**WORKING DATA**.

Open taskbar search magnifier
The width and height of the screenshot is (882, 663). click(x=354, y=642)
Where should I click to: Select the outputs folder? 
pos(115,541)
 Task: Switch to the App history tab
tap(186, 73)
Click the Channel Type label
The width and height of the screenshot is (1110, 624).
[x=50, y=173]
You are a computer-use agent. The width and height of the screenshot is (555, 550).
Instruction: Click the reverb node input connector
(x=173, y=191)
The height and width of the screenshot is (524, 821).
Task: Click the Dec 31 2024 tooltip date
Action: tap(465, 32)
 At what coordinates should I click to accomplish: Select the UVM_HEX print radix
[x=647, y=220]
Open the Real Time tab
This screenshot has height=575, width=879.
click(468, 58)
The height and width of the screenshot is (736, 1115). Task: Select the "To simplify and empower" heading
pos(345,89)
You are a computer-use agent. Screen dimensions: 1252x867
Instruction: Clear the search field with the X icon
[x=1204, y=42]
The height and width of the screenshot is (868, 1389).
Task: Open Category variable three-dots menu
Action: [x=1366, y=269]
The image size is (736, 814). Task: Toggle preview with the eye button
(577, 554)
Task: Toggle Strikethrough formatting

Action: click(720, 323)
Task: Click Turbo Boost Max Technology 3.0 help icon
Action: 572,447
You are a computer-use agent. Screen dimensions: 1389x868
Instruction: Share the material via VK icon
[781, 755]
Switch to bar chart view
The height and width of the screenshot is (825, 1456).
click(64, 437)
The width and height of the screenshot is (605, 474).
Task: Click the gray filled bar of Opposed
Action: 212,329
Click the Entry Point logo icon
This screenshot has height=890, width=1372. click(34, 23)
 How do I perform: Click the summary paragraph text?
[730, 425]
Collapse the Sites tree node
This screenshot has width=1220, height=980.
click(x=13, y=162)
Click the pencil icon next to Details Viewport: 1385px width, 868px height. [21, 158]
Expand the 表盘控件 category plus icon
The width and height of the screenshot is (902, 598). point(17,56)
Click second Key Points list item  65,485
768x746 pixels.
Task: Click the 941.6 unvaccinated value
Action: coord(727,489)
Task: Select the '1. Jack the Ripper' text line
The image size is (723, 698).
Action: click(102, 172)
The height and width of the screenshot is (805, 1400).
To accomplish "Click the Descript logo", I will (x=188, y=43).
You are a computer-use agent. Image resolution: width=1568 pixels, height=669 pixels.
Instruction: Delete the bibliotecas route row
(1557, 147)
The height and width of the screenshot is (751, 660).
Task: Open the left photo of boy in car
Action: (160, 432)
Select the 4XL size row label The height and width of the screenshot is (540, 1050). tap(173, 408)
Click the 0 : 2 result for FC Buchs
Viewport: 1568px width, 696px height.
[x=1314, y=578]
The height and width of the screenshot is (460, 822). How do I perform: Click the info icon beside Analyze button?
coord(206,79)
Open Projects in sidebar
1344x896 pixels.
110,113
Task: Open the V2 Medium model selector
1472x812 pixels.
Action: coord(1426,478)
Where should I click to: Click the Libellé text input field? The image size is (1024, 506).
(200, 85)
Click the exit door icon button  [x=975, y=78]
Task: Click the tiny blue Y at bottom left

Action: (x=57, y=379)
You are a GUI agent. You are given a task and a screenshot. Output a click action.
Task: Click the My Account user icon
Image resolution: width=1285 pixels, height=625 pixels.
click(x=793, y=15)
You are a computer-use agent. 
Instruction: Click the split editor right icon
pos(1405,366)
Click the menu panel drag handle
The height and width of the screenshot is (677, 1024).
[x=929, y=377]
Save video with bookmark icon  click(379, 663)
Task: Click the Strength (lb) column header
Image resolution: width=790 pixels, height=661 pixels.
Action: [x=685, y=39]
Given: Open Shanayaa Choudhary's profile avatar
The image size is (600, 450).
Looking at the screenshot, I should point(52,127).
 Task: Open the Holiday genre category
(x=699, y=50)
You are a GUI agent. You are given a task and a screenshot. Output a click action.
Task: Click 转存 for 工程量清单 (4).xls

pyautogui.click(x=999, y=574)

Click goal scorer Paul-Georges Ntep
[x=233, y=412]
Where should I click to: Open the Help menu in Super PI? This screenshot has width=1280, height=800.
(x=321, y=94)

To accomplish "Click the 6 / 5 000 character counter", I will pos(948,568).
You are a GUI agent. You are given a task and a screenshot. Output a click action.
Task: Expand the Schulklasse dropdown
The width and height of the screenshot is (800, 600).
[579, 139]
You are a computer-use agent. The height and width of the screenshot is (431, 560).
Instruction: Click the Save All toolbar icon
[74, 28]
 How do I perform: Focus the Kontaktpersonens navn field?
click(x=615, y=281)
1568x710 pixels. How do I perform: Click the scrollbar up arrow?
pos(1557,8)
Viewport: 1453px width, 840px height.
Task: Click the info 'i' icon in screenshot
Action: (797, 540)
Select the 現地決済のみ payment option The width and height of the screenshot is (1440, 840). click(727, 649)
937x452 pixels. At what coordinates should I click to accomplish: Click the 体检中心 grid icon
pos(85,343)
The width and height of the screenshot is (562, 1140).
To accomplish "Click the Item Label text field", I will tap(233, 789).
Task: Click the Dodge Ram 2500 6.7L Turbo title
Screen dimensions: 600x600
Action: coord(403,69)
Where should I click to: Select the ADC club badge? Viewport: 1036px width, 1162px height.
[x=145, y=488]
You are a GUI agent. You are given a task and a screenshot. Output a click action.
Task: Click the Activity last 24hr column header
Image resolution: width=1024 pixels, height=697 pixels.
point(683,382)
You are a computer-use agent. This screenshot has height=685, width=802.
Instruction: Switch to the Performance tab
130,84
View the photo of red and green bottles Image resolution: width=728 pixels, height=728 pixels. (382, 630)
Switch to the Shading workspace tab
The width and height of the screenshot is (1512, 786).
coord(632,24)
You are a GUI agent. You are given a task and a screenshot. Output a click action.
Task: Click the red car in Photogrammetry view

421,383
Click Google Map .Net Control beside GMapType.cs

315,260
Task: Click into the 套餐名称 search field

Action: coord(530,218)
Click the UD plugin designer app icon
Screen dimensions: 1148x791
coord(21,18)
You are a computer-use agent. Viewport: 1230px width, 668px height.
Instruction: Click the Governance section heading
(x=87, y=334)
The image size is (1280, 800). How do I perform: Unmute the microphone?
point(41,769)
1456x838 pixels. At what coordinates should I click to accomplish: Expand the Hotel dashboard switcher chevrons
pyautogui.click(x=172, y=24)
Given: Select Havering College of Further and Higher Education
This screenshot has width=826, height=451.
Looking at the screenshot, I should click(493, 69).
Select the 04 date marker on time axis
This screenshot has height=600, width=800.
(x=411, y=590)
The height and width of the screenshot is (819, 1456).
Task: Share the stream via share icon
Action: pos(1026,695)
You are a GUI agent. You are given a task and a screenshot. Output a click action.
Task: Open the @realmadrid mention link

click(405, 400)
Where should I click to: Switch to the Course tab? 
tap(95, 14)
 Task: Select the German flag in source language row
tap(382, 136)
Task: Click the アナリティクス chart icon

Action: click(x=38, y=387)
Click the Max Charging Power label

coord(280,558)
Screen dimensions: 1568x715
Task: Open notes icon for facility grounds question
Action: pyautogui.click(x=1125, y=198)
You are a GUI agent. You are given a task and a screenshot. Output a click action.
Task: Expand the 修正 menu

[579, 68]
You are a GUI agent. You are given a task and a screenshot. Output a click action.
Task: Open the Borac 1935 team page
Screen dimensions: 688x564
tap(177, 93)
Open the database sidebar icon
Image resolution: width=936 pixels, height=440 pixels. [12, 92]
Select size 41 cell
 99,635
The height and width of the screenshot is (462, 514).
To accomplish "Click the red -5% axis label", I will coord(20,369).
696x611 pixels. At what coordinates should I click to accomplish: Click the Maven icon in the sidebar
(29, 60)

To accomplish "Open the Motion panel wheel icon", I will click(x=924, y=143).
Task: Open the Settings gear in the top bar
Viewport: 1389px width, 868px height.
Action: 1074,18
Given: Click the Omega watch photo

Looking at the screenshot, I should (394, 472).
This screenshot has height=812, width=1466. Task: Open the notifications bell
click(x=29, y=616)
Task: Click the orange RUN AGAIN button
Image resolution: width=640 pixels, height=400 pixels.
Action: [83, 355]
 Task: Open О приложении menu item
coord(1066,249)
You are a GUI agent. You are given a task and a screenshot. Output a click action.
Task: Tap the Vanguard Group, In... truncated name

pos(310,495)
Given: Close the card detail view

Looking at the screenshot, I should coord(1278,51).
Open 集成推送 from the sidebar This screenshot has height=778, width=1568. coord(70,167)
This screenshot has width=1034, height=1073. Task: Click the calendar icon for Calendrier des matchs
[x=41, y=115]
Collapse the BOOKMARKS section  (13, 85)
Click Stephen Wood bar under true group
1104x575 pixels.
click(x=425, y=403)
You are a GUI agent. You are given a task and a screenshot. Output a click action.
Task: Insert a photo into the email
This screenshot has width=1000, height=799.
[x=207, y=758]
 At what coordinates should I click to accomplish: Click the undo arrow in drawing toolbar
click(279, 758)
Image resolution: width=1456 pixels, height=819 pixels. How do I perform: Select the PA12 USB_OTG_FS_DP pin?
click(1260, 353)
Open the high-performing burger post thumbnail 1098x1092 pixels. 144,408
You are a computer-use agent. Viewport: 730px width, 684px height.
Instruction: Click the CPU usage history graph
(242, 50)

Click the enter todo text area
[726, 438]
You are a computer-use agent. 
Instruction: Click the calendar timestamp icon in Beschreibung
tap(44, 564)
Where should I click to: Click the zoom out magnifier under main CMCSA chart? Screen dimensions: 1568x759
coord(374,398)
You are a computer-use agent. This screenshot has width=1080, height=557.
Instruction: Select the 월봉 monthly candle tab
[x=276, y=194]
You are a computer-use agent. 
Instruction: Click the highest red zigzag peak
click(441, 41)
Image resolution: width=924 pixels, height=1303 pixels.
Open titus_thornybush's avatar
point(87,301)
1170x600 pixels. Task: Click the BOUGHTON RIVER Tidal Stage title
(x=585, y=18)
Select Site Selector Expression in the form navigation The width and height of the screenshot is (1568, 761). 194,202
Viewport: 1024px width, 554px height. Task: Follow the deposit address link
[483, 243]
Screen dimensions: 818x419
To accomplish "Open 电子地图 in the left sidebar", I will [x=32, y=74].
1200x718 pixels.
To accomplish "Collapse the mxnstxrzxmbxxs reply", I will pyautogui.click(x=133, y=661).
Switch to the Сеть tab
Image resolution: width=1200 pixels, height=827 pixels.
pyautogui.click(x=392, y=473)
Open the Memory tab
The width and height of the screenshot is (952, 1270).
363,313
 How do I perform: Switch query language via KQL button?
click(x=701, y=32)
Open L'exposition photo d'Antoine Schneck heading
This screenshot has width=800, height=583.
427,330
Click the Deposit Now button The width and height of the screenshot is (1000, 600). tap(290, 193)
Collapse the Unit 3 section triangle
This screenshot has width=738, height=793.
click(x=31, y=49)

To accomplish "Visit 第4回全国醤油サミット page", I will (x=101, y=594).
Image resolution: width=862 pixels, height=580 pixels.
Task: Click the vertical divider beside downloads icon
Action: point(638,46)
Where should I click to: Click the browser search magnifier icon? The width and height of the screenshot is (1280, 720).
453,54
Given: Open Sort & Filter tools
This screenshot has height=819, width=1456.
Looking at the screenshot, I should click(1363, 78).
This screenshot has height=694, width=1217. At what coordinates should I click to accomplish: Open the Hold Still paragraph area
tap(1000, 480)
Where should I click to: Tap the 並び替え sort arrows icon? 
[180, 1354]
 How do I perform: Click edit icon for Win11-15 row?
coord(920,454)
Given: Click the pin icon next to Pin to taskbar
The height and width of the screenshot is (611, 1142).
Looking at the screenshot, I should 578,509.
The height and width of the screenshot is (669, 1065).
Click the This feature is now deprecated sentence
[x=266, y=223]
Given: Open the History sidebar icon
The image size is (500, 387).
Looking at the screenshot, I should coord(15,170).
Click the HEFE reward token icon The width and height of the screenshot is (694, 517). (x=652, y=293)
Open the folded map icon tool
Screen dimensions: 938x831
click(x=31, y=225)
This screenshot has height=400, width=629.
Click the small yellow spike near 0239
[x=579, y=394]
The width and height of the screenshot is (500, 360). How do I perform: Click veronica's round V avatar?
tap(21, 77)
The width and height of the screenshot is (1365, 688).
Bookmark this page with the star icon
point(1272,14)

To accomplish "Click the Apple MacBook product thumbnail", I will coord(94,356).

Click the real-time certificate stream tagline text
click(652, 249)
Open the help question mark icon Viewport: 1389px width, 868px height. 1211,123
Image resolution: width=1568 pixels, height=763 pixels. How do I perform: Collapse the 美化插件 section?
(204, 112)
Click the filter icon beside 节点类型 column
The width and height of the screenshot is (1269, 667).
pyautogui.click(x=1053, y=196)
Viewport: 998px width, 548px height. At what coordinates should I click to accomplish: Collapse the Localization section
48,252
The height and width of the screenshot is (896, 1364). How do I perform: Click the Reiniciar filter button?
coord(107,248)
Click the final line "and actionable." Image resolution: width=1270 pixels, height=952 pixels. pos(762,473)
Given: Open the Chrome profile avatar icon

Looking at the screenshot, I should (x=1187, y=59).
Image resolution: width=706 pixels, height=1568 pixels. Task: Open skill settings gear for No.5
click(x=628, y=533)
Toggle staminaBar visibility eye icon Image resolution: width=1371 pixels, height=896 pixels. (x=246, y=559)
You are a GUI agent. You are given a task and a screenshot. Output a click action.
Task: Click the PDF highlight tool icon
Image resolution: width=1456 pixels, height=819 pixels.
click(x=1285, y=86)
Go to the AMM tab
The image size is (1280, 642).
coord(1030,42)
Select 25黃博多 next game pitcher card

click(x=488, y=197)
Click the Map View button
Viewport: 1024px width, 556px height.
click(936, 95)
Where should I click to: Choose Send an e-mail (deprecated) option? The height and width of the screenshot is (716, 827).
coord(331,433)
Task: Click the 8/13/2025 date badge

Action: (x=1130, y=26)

**INSTRUCTIONS FOR THE TASK**. Can you retype the lines from the one containing "1200x718 pixels." to the one containing "[x=579, y=394]", keeping every character as it appears?

**OUTPUT FOR THIS EXERCISE**.
1200x718 pixels.
To accomplish "Collapse the mxnstxrzxmbxxs reply", I will pyautogui.click(x=133, y=661).
Switch to the Сеть tab
Image resolution: width=1200 pixels, height=827 pixels.
pyautogui.click(x=392, y=473)
Open the Memory tab
The width and height of the screenshot is (952, 1270).
363,313
 How do I perform: Switch query language via KQL button?
click(x=701, y=32)
Open L'exposition photo d'Antoine Schneck heading
This screenshot has width=800, height=583.
427,330
Click the Deposit Now button The width and height of the screenshot is (1000, 600). tap(290, 193)
Collapse the Unit 3 section triangle
This screenshot has width=738, height=793.
click(x=31, y=49)

To accomplish "Visit 第4回全国醤油サミット page", I will (x=101, y=594).
Image resolution: width=862 pixels, height=580 pixels.
Task: Click the vertical divider beside downloads icon
Action: point(638,46)
Where should I click to: Click the browser search magnifier icon? The width and height of the screenshot is (1280, 720).
453,54
Given: Open Sort & Filter tools
This screenshot has height=819, width=1456.
Looking at the screenshot, I should click(1363, 78).
This screenshot has height=694, width=1217. At what coordinates should I click to accomplish: Open the Hold Still paragraph area
tap(1000, 480)
Where should I click to: Tap the 並び替え sort arrows icon? 
[180, 1354]
 How do I perform: Click edit icon for Win11-15 row?
coord(920,454)
Given: Click the pin icon next to Pin to taskbar
The height and width of the screenshot is (611, 1142).
Looking at the screenshot, I should 578,509.
The height and width of the screenshot is (669, 1065).
Click the This feature is now deprecated sentence
[x=266, y=223]
Given: Open the History sidebar icon
The image size is (500, 387).
Looking at the screenshot, I should coord(15,170).
Click the HEFE reward token icon The width and height of the screenshot is (694, 517). (x=652, y=293)
Open the folded map icon tool
Screen dimensions: 938x831
click(x=31, y=225)
This screenshot has height=400, width=629.
Click the small yellow spike near 0239
[x=579, y=394]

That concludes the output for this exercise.